Yapılacaklar:
• A. Mirasın reddinin iptali davasıyla ilgili metni iki cümleyle özetleyin.
• B. Mirasın reddinin iptaline dair metni, son cümlesinden sonra devam ettirin.

Metin Bölümü:
----

4721 sayılı Türk Medeni Kanunu’nun 617’nci maddesi uyarınca alacaklılarına zarar vermek amacıyla mirası reddeden mirasçının reddinin iptali dava edilebilir. Kanun bu davanın ret tarihinden itibaren 6 ay içinde açılabileceğini düzenlemiştir. Peki “ret tarihi” hangi tarihtir? Yargıtay 7. Hukuk Dairesi E. 2024/3179 K. 2024/4203 numaralı, 01.10.2024 tarihli kararında bu hususu açıklığa kavuşturmuştur. Buna göre mirası reddeden mirasçı ret dilekçesini sulh mahkemesine sunduğu gün “6 aylık süreyi başlattım!” diye düşünmemelidir. Zira Yargıtay’a göre ret beyanının sulh mahkemesine yöneltilmesi (yani mirasın reddine ilişkin dilekçenin mahkemeye sunulması) aleniyeti sağlamada yeterli olmayıp, 6 aylık süre ret beyanının mahkemece tutulan özel kütüğe işlenmesi ile başlar. Her mahkemenin çalışma hızının farklı olabileceği hatırlandığında mirası reddeden mirasçının bununla yetinmeyip ret beyanının bir an önce kütüğe işlenmesi için mahkeme yazı işleri müdürlüğünün önünde tabiri caizse “yatması” pekala elzemdir. Zira kütüğe işleme olmadıkça 6 aylık dava açma süresi başlamayacak ve mirası reddeden mirasçının, alacaklılar tarafından açılabilecek reddin iptali davası riskine maruz kaldığı süre fiilen uzamış olacaktır. Kararın tam metni aşağıdaki gibidir:
“Taraflar arasındaki mirasın reddinin iptali davasından dolayı yapılan yargılama sonunda, İlk Derece Mahkemesince davanın hak düşürücü süre nedeniyle reddine karar verilmiştir.
Kararın, davacı vekili tarafından istinaf edilmesi üzerine, Bölge Adliye Mahkemesince başvurunun esastan reddine karar verilmiştir.

----

Veri Satırları:
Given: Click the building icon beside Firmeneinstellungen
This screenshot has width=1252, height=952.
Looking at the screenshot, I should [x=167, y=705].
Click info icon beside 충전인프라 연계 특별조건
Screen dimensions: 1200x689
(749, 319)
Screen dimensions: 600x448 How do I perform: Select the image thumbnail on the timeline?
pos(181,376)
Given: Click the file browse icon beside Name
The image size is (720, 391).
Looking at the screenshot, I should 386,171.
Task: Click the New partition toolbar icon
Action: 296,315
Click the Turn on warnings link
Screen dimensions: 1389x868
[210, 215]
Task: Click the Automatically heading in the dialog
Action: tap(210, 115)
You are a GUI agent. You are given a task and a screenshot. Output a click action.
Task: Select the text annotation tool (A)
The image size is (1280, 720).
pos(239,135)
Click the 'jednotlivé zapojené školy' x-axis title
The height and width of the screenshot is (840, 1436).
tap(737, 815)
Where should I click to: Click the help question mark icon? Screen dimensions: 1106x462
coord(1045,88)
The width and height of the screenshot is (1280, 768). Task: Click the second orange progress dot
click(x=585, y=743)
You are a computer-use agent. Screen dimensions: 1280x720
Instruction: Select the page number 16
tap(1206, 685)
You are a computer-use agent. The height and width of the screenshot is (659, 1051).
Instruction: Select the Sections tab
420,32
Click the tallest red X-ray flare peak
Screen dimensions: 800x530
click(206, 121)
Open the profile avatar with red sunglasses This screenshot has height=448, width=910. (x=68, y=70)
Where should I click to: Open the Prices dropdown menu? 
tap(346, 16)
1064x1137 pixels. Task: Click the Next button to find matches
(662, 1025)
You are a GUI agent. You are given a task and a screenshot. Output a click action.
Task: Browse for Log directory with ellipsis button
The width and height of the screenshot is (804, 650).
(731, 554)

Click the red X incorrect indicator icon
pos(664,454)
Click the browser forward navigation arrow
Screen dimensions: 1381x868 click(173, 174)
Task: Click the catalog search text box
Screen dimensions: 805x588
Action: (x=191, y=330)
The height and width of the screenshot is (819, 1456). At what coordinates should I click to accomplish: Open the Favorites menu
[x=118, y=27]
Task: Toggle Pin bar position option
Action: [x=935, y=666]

----

Göreve Göre Yanıtlar:
• A. Türk Medeni Kanunu'nun 617. maddesine göre, alacaklılarına zarar vermek amacıyla mirası reddeden mirasçının reddinin iptali, ret tarihinden itibaren 6 ay içinde dava edilebilir. Yargıtay 7. Hukuk Dairesi'nin 01.10.2024 tarihli kararına göre bu süre, ret dilekçesinin sulh mahkemesine sunulmasıyla değil, ret beyanının mahkemenin tuttuğu özel kütüğe işlenmesiyle başlar; bu yüzden mirasçının, beyanının bir an önce kütüğe işlenmesini takip etmesi gerekir.

• B.
Bölge Adliye Mahkemesi kararı, davacı vekili tarafından temyiz edilmekle; kesinlik, süre, temyiz şartı ve diğer usul eksiklikleri yönünden yapılan ön inceleme sonucunda, temyiz dilekçesinin kabulüne karar verildikten ve Tetkik Hâkimi tarafından hazırlanan rapor dinlendikten sonra dosyadaki belgeler incelenip gereği düşünüldü:
I. DAVA
Davacı vekili dava dilekçesinde; davacıya olan borcundan dolayı, davalı borçlu aleyhine…7. İcra Müdürlüğünün 2016/7502 Esas sayılı dosyası ile icra takibi yapıldığını, takibin kesinleştiğini, ancak davalı adına haczedilecek menkul ve gayrimenkulünün olmadığını, davalının babası …’in 01.07.2017 tarihinde vefatı ile muristen intikal eden taşınmazlar olduğunu, davalının Kırıkkale 1. Sulh Hukuk Mahkemesinin 2017/809 Esas, 2017/853 Karar sayılı kararı ile mirası reddettiğini belirterek mirasın reddinin iptalini, mirasın resmen tasfiyesine karar verilmesini talep etmiştir.
II. CEVAP
Davalı vekili cevap dilekçesinde; hak düşürücü sürenin geçtiğinden bahisle davanın reddini savunmuştur.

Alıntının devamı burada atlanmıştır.